** WHAT TO DO **
- A) According to the NBFIX commit description, how closely do the energies match the values obtained with Amber?
- B) Copy the part of the NBFIX commit description between "Energies here match" and "GM072970. See https://simtk.org.", inclusive.
- C) Continue the NBFIX commit description from its last line.

[[ EXCERPTED TEXT open ]]

Add NBFIX support to the Amber topology file parsers. The new Amber ff14IPQ

force field utilizes nbfix functionality. Without this commit, using a ff14IPQ
topology file (or one modified by ParmEd to contain off-diagonal LJ elements),
would happily run, but ignore off-diagonal elements.

The new Chen and Garcia RNA force field (see doi:10.1073/pnas.1309392110) also
utilizes off-diagonal terms in its parametrization scheme.

One shortcoming is that the approach taken here -- using a pair parameter lookup
table -- cannot be currently used with a long-range correction because it is not
a `Continuous1DFunction' by virtue of using two `Discrete2DFunction'
TabulatedFunction classes.

Energies here match the values obtained with Amber to 0.01 -- 0.1 kcal/mol
(within 0.1% of the total).

wrappers/python/simtk/openmm/app/internal/amber_file_parser.py

@@ -14,7 +14,7 @@ Medical Research, grant U54 GM072970. See https://simtk.org.
 
 Portions copyright (c) 2012-2013 Stanford University and the Authors.

[[ EXCERPTED TEXT closed ]]
[[ EXCERPTED RECORDS open ]]

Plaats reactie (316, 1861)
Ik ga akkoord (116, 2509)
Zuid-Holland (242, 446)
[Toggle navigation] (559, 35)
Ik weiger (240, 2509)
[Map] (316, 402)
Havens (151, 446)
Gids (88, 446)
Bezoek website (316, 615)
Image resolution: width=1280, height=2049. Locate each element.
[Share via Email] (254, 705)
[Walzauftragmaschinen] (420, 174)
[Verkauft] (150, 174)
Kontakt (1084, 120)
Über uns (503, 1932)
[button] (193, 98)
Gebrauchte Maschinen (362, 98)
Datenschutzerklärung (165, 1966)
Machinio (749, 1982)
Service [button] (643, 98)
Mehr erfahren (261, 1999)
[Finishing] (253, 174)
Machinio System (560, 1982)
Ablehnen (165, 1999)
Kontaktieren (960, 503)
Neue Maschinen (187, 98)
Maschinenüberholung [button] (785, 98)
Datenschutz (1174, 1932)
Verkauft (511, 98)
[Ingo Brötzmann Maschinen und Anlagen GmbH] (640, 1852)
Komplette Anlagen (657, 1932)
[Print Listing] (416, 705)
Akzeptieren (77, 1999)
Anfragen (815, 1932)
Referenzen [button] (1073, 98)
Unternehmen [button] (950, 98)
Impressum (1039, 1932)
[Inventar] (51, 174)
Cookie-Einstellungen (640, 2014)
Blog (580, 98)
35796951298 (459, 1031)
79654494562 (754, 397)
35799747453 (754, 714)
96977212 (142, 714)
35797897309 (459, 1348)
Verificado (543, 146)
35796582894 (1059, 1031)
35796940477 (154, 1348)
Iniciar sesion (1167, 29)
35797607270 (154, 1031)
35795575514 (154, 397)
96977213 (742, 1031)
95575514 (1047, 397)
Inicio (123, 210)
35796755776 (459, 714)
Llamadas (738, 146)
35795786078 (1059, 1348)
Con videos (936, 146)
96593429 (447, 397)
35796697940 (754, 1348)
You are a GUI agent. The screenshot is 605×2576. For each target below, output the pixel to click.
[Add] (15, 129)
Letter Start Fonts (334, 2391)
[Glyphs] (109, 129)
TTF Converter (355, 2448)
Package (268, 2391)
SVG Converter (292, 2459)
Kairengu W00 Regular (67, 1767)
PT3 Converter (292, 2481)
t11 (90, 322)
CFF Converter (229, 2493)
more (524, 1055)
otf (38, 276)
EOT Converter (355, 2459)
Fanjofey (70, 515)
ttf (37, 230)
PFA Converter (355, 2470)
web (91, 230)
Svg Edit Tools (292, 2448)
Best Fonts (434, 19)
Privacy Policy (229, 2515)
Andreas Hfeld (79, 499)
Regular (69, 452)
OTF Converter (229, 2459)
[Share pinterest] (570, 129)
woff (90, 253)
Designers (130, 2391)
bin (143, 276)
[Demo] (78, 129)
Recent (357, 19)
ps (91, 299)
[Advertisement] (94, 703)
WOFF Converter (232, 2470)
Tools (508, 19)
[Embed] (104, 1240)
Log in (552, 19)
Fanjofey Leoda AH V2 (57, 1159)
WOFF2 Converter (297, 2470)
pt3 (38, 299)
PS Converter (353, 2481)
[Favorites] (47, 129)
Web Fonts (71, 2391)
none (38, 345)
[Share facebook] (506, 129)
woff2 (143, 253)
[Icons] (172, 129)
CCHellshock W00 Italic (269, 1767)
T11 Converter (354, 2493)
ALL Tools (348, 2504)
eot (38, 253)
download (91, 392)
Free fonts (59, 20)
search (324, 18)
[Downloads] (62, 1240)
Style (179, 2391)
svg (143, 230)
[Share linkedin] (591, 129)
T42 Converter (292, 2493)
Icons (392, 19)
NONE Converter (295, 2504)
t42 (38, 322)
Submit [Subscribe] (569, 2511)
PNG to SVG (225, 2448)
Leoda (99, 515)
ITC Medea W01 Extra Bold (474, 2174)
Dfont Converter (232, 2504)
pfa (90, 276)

[[ EXCERPTED RECORDS closed ]]

** PER-TASK OUTPUTS **
- A) They match to within 0.01 to 0.1 kcal/mol, which is within 0.1% of the total.

- B)
Energies here match the values obtained with Amber to 0.01 -- 0.1 kcal/mol
(within 0.1% of the total).

wrappers/python/simtk/openmm/app/internal/amber_file_parser.py

@@ -14,7 +14,7 @@ Medical Research, grant U54 GM072970. See https://simtk.org.

- C)
 Authors: Randall J. Radmer, John D. Chodera, Peter Eastman
-Contributors: Christoph Klein, Michael R. Shirts
+Contributors: Christoph Klein, Michael R. Shirts, Jason Swails
 
 Permission is hereby granted, free of charge, to any person obtaining a
 copy of this software and associated documentation files (the "Software"),
@@ -76,6 +76,10 @@ POINTER_LABEL_LIST = POINTER_LABELS.replace(',', '').split()
 VELSCALE = 20.455 # velocity conversion factor to angstroms/picosecond
 TINY = 1.0e-8
 
+class NbfixPresent(Exception):
+    """ Exception raised when NBFIX is used for the Lennard-Jones terms """
+    pass
+
 class PrmtopLoader(object):
     """Parsed AMBER prmtop file.
 
@@ -297,7 +301,11 @@ class PrmtopLoader(object):
         return self.residuePointerDict[iAtom]
 
     def getNonbondTerms(self):
-        """Return list of all rVdw, epsilon pairs for each atom"""
+        """
+        Return list of all rVdw, epsilon pairs for each atom. If off-diagonal
+        elements of the Lennard-Jones A and B coefficient matrices are found,
+        NbfixPresent exception is raised
+        """
         try:
             return self._nonbondTerms
         except AttributeError:
@@ -305,9 +313,10 @@ class PrmtopLoader(object):
         self._nonbondTerms=[]
         lengthConversionFactor = units.angstrom.conversion_factor_to(units.nanometer)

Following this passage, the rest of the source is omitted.